La decisión de suspender las fiestas de la Magdalena, como las de tantas celebraciones patronales y de carácter ancestral en las ocho comarcas castellonenses, obedece a una premisa inapelable que parece olvidarse arteramente a pesar de que persisten los contagiados y los fallecimientos por doquier, en esa espiral en la que (mal)vivimos desde hace dos meses por el covid-19.

Tradiciones atávicas como els pelegrins de les Useres o el bou al carrer, actividades musicales y culturales de marcado carácter popular en tanto que multitudinarias, o los argumentos económicos que, en el caso de la Magdalena, suponen dejar de ingresar cerca de 20 millones de euros, deben aparcarse y no esgrimirse en el tajamar de ese buque que no altera su insidioso rumbo contra los respectivos equipos de gobierno que han tomado decisiones tan antipáticas para la opinión pública. Castelló, como el resto de pueblos de la provincia, no podía abstraerse de esa realidad que ya ha dejado el calendario sin convocatorias tan importantes como la Feria de Abril, San Fermín y las Fallas, por citar las más llamativas por su reclamo turístico.

━━━━━━━━━━━━━━━━━━━━

__Tarea 1__
Enumera las celebraciones que, según el texto sobre la suspensión de la Magdalena, ya han desaparecido del calendario.
__Tarea 2__
Responde con datos del texto sobre la suspensión de la Magdalena:
(a) ¿En cuántas comarcas castellonenses se suspenden celebraciones?
(b) ¿Cuánto dinero deja de ingresarse en el caso de la Magdalena?
(c) ¿Desde hace cuánto tiempo dura la situación provocada por el covid-19?

__Elementos almacenados__

━━━━━━━━━━━━━━━━━━━━

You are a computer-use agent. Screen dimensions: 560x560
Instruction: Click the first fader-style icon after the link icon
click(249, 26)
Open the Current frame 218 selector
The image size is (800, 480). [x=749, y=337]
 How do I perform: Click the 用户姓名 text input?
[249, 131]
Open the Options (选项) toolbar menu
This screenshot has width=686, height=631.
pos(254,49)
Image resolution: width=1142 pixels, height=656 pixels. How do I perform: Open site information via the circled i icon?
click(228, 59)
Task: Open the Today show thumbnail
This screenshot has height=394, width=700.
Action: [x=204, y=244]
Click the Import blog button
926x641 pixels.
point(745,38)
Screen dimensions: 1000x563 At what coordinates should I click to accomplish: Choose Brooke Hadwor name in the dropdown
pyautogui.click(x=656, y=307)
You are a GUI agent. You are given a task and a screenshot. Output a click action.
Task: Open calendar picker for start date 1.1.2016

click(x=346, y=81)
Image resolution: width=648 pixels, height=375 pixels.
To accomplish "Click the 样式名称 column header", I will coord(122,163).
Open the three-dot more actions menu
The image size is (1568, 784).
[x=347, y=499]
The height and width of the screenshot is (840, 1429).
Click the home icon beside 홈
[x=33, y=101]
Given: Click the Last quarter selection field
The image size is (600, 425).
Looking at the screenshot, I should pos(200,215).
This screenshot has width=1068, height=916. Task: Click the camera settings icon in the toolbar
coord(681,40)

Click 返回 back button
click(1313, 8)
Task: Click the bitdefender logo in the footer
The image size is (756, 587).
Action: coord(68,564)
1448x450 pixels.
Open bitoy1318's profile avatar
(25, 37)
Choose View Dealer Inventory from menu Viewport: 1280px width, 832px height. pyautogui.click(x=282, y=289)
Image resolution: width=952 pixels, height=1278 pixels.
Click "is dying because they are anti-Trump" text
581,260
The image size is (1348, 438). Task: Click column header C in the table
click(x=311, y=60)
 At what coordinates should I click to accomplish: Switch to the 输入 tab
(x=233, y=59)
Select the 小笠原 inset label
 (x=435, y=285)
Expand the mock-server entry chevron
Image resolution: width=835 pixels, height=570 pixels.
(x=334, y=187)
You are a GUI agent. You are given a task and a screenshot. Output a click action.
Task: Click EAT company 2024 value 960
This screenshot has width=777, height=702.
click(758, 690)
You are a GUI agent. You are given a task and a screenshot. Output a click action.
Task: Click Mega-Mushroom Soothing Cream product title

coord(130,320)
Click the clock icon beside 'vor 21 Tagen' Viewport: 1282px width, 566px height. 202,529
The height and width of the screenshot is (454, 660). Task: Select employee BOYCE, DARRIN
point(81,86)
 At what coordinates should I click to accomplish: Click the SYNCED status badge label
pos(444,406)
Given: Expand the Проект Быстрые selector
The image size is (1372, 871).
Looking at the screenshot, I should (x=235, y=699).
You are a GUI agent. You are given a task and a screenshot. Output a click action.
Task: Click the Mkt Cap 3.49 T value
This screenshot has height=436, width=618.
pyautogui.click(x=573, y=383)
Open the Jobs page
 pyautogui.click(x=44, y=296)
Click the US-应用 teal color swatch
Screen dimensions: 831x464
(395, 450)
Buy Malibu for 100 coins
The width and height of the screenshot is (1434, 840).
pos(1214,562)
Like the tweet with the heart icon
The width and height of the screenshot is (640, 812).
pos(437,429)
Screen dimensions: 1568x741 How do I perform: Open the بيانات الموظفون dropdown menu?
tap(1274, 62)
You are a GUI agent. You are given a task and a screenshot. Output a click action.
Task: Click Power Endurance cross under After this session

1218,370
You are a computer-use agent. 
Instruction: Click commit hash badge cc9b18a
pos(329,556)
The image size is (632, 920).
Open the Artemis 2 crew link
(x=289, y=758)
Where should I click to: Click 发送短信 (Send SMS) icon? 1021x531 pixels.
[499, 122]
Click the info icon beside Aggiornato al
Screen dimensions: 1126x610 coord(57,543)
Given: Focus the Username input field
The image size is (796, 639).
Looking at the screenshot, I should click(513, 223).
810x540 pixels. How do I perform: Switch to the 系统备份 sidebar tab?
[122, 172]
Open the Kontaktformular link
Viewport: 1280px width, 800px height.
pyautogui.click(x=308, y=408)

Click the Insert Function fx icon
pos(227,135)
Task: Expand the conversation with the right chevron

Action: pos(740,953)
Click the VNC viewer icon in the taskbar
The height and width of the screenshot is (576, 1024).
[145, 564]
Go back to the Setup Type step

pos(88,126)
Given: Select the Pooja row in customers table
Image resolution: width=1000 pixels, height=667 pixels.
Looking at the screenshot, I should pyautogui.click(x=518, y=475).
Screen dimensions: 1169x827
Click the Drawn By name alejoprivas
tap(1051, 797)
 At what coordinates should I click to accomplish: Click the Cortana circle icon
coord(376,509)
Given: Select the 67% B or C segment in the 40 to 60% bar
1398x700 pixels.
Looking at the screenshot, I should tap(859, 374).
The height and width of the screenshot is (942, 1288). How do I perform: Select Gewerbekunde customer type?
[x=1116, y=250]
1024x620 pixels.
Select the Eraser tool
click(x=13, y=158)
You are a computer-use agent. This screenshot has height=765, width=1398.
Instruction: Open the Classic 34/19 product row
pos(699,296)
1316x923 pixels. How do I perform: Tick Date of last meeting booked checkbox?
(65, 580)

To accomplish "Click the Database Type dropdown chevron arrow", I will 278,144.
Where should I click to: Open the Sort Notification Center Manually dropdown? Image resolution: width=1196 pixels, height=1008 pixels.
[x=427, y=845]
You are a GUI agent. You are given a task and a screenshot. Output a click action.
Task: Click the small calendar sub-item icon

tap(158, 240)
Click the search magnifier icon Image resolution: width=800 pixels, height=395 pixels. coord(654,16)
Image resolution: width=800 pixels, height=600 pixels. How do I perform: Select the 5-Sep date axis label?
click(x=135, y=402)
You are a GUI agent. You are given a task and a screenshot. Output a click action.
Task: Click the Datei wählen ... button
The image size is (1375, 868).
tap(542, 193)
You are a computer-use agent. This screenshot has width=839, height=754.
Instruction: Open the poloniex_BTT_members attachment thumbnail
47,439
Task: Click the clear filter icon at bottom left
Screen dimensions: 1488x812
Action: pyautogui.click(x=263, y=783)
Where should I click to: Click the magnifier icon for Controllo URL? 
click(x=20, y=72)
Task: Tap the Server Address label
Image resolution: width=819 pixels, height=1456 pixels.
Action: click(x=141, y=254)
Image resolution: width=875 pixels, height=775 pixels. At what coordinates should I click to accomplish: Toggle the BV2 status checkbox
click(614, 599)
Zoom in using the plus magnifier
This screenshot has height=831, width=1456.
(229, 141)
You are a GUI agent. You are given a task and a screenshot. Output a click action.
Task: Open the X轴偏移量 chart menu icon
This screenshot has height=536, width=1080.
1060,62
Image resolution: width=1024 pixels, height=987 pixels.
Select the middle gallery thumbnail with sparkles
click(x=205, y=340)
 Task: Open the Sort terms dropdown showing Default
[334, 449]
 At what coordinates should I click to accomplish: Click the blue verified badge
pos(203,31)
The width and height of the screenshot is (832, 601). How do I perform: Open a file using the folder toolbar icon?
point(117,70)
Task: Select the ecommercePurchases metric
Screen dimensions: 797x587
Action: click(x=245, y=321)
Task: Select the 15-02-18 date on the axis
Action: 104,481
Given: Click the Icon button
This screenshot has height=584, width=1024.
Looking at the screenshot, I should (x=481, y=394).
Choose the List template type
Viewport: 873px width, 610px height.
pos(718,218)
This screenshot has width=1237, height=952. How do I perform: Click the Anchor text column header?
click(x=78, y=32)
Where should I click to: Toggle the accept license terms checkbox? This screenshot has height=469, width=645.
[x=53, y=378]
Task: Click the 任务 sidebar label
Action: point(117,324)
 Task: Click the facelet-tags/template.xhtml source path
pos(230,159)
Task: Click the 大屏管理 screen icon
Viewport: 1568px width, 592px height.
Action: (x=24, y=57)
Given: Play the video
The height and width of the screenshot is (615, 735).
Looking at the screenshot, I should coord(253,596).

━━━━━━━━━━━━━━━━━━━━

__Respuesta esperada 1__
Feria de Abril, San Fermín, Fallas

__Respuesta esperada 2__
(a) En ocho.
(b) Cerca de 20 millones de euros.
(c) Desde hace dos meses.